NHS managers have struggled for years to persuade people in Scotland of the need to cut A&E departments.
Today an expert panel, chaired by health economist Dr Andrew Walker, has announced it too is unconvinced.
It acknowledges every health board in Scotland faces significant challenges and that any service which does not evolve will eventually become unfit for purpose. But in two scathing reports it says this does not justify downgrading emergency services at Monklands Hospital in Airdrie, Lanarkshire, and Ayr Hospital, Ayrshire.
The arguments put forward by the health boards concerned are unceremoniously shattered by the panel. In fact, the way the boards are accused of ignoring evidence and failing to provide data at times raises questions of competence. For example, the scrutiny panel examined the information pack NHS Ayrshire and Arran produced on the future of Ayr A&E.
It found: "Studies that questioned the safety of ambulance response times and distances tended to be overlooked or criticised while studies that suggested longer ambulance journeys were safe were quoted without comment."
The same pack is said to be missing a number of calculations - such as the number of people currently treated at Ayr Hospital who would have to by-pass it in an ambulance if proposed changes were implemented.
These packs were used by representatives, including doctors and members of the public, to score alternative proposals for Ayr A&E. The scrutiny panel notes: "The board made decisions about how the scores of different groups were to be combined. This gave twice as much weight to the views of NHS managers as doctors."
Similar problems are raised with the way NHS Lanarkshire has presented the case for centralising services away from Monklands Hospital.

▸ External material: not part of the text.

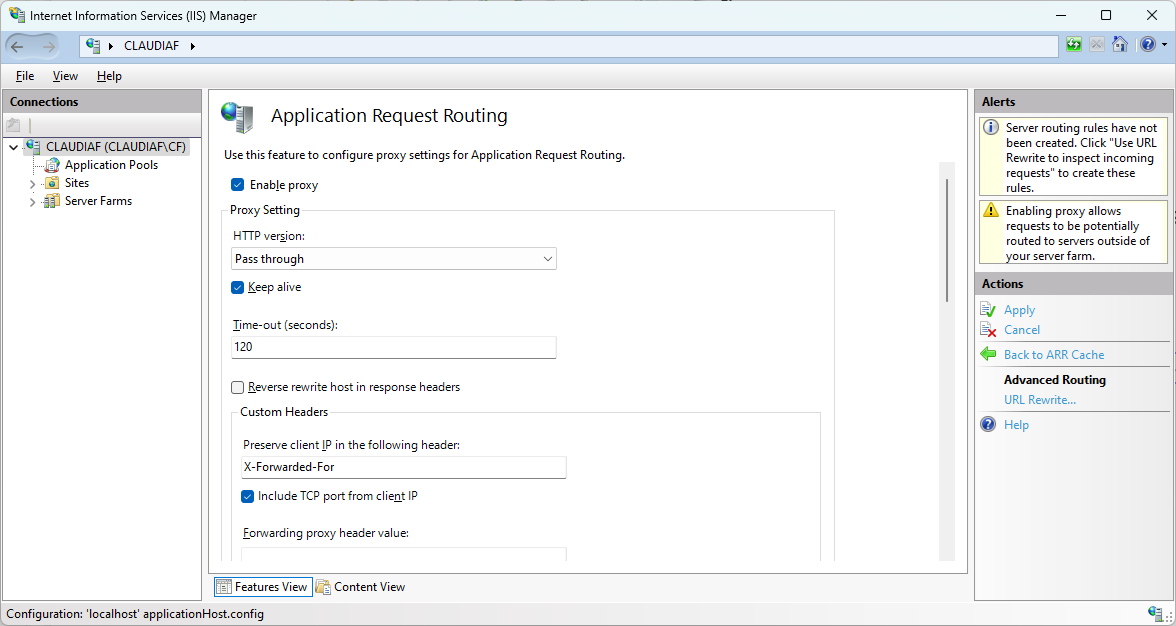
Task: Open the View menu
Action: tap(65, 76)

The panel said it appears that "the board selected quotes and papers that supported its case, without reflecting others that provided a differing view".
Difficulty filling consultant vacancies has long been cited by NHS Lanarkshire as a driver for change, but the panel cites interviews with newly appointed staff which confirm it "offers an attractive working environment". The level of on-call work did not appear to be a problem, nor were doctors put off because they could not sub-specialise in a particular medical field.

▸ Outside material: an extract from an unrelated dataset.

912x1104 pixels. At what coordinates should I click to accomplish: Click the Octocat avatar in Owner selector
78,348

The reports could prove to be explosive. It is not just the reasoning of two health boards which is being torn apart. Views put forward by royal medical colleges are being called into question.
Dr Walker is clear his remit does not include previous decisions about other A&E departments, such as those in Glasgow and Livingston.

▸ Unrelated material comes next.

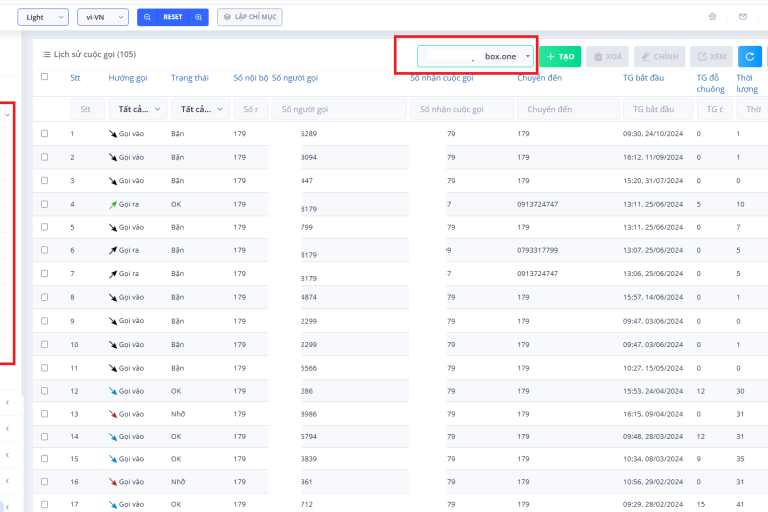Click the green outgoing call arrow in row 4

click(113, 204)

However, he does believe that there is a need for Scottish research showing how treatment by a specialist in a bigger hospital affects recovery. The scrutiny panel found there were "limited" medical fields where large, specialist centres benefited patients. These include major trauma, although as just 2-3% of trauma patients fit this category, the panel guards against making everyone travel further for this gain.
Dr Walker said: "For the majority of treatments the studies are quite old and come from America and Canada and they may not apply in Scotland in 2008. We need to update the evidence base to ensure the decisions we are making are robust."
How the medical community will react to all the assertions remains to be seen. The scrutiny panel, which includes Dr Ian Anderson, an A&E consultant, Martyn Evans, director of the Scottish Consumer Council, and Angela Scott, head of the Chartered Institute of Public Finance and Accountancy in Scotland, is said to support unanimously the documents published today.
Dr Walker said: "I would urge anyone surprised by our findings to read our reports."